** PROBLEM DESCRIPTION **
Reproduce the material below word for word, omitting the pictures.

** RECORD EXTRACTS **
• • • •
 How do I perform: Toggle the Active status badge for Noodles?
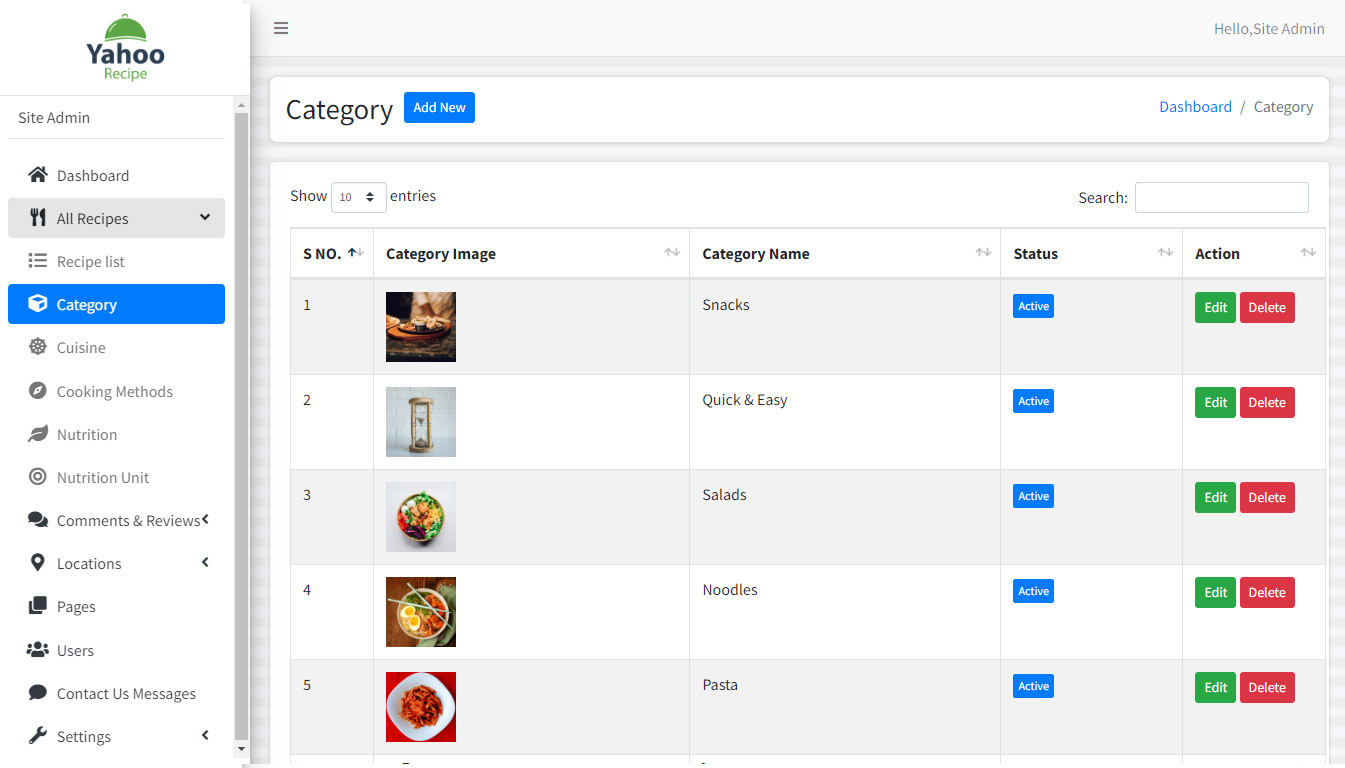(1033, 591)
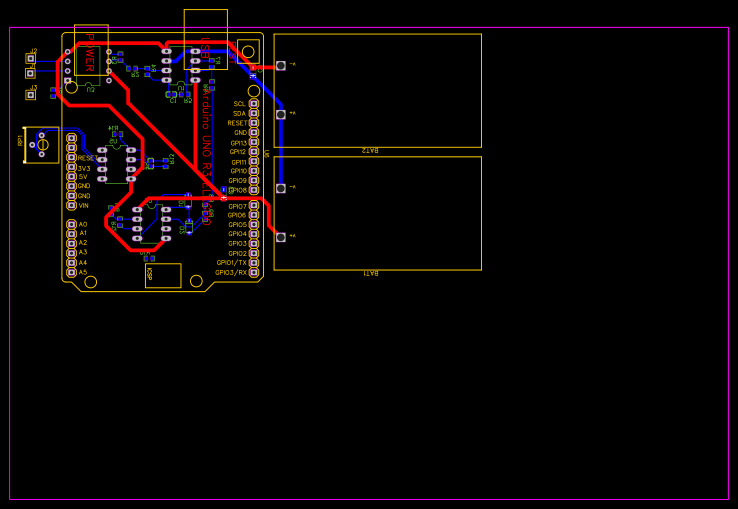The width and height of the screenshot is (738, 509).
Task: Click the GPIO1/TX pin pad
Action: point(254,263)
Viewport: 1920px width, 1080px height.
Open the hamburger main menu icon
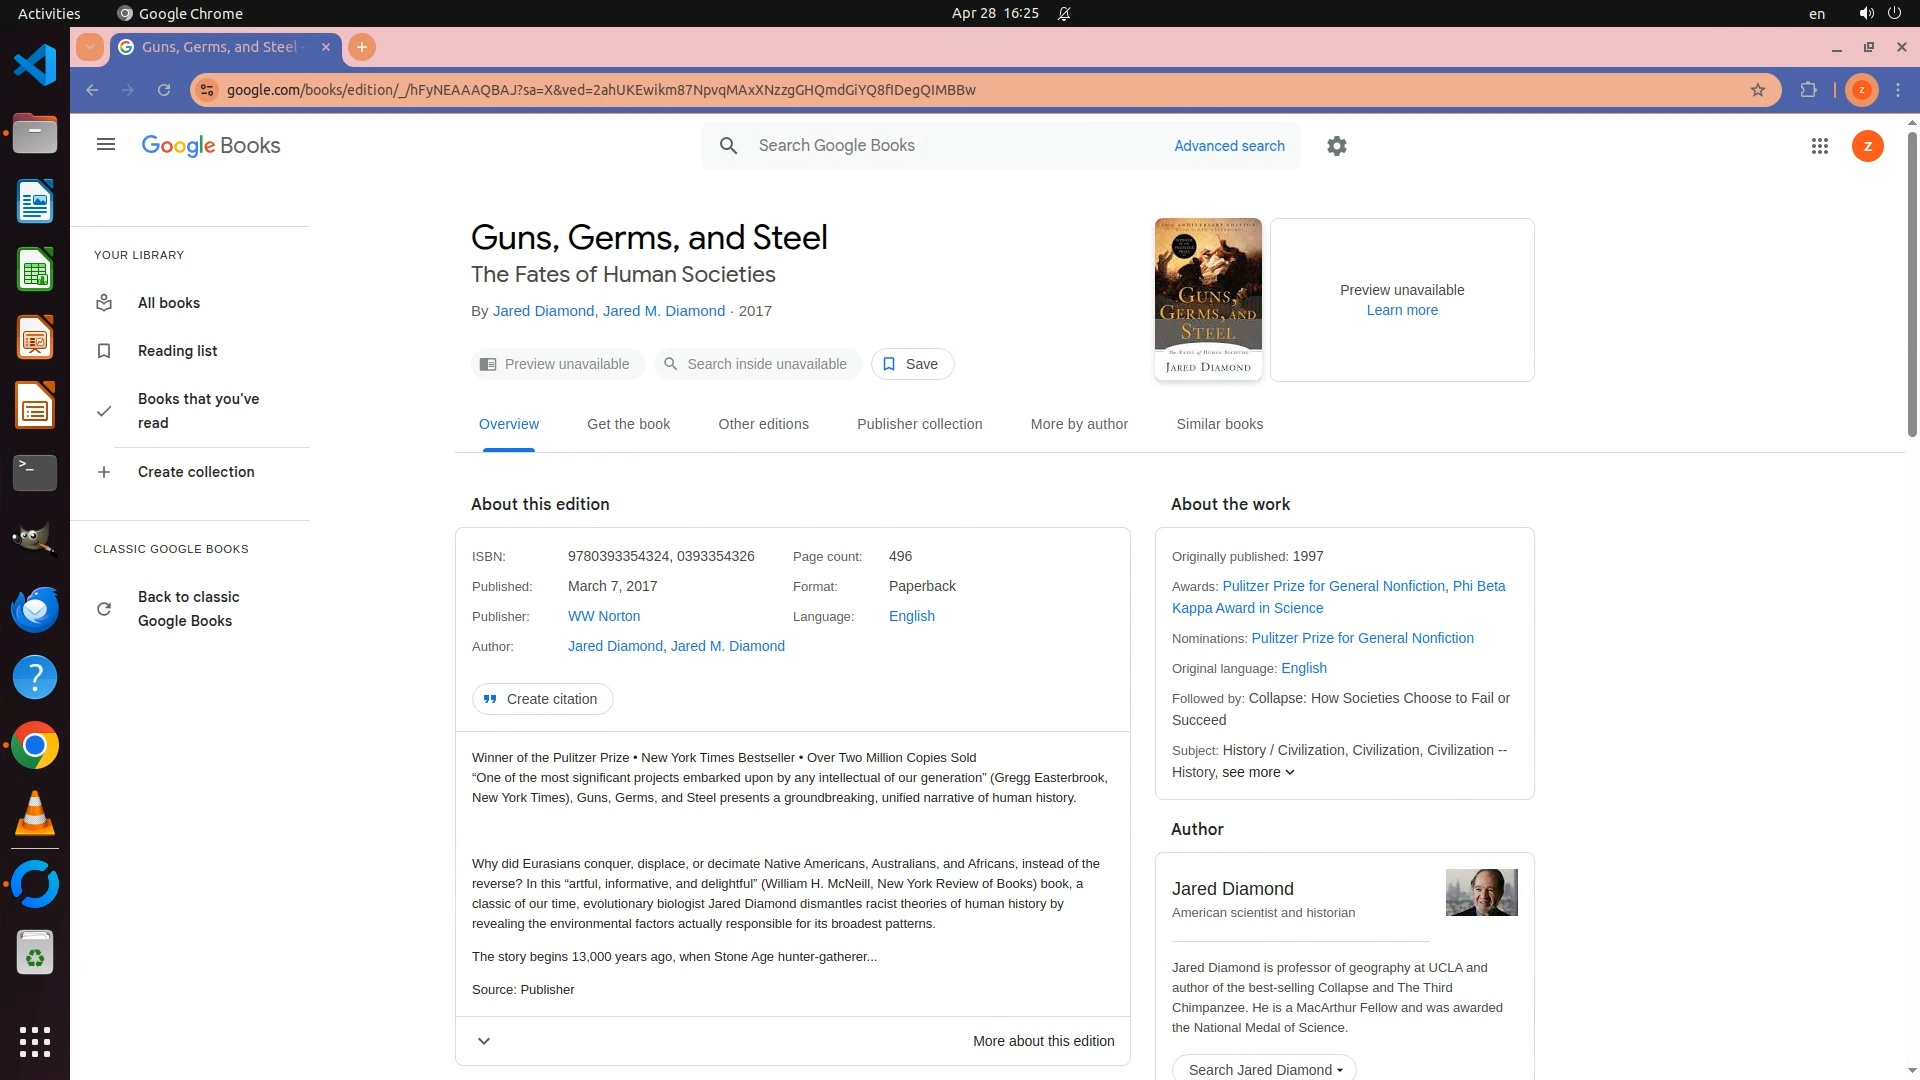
• • • •
** TASK RESPONSE **
 How do I perform: Toggle the Active status badge for Noodles?
(1033, 591)
The width and height of the screenshot is (738, 509).
Task: Click the GPIO1/TX pin pad
Action: point(254,263)
Viewport: 1920px width, 1080px height.
Open the hamburger main menu icon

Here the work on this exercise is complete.